AIM OF THE EXERCISE
Only the lines from the one containing "The width and height of the screenshot is (700, 467)." through the end of the listing are to be transcribed, exactly and with both ends included.

PROVIDED INFORMATION
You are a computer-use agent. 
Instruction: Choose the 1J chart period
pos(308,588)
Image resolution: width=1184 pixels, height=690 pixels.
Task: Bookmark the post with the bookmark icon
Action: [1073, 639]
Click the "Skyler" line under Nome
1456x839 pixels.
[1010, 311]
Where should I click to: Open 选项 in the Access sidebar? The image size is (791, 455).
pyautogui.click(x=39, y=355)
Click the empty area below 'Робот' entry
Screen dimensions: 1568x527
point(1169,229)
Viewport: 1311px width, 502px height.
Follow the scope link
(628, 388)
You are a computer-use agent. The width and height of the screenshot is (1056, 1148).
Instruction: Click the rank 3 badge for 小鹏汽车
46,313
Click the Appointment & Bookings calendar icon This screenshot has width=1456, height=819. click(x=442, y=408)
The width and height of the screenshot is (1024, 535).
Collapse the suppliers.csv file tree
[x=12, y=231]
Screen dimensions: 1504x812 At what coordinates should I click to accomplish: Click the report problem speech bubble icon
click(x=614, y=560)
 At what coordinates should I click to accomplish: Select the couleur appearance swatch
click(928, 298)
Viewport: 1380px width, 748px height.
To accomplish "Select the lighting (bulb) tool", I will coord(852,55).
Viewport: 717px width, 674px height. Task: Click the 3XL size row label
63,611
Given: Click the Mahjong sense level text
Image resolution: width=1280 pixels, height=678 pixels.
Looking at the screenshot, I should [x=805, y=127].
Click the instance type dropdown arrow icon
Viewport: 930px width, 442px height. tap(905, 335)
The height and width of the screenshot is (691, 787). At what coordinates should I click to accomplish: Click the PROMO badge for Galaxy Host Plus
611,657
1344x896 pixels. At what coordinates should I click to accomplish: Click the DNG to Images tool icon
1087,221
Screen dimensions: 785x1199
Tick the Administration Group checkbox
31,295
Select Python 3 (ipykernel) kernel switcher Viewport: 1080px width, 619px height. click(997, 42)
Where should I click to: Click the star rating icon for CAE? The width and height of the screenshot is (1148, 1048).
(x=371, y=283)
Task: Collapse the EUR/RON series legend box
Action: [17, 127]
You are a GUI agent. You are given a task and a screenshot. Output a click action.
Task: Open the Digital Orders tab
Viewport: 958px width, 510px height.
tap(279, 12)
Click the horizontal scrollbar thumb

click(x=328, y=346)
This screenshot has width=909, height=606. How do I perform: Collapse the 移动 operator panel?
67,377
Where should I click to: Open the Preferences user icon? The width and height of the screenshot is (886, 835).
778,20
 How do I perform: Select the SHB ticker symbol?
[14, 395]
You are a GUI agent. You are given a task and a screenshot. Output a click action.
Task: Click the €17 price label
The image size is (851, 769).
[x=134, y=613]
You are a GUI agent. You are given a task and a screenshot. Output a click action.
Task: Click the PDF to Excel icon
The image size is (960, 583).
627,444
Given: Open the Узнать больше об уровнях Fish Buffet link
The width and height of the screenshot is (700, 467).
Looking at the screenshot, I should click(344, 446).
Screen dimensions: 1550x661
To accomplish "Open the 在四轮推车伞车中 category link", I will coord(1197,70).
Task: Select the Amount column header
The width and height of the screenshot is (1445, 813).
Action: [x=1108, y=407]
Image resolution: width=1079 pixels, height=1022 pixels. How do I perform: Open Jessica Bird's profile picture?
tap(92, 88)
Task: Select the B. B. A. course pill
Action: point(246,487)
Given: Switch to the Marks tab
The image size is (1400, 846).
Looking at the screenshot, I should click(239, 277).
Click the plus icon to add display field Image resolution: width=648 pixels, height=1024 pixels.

ANSWER AREA
The width and height of the screenshot is (700, 467).
Looking at the screenshot, I should click(344, 446).
Screen dimensions: 1550x661
To accomplish "Open the 在四轮推车伞车中 category link", I will coord(1197,70).
Task: Select the Amount column header
The width and height of the screenshot is (1445, 813).
Action: [x=1108, y=407]
Image resolution: width=1079 pixels, height=1022 pixels. How do I perform: Open Jessica Bird's profile picture?
tap(92, 88)
Task: Select the B. B. A. course pill
Action: point(246,487)
Given: Switch to the Marks tab
The image size is (1400, 846).
Looking at the screenshot, I should click(239, 277).
Click the plus icon to add display field Image resolution: width=648 pixels, height=1024 pixels.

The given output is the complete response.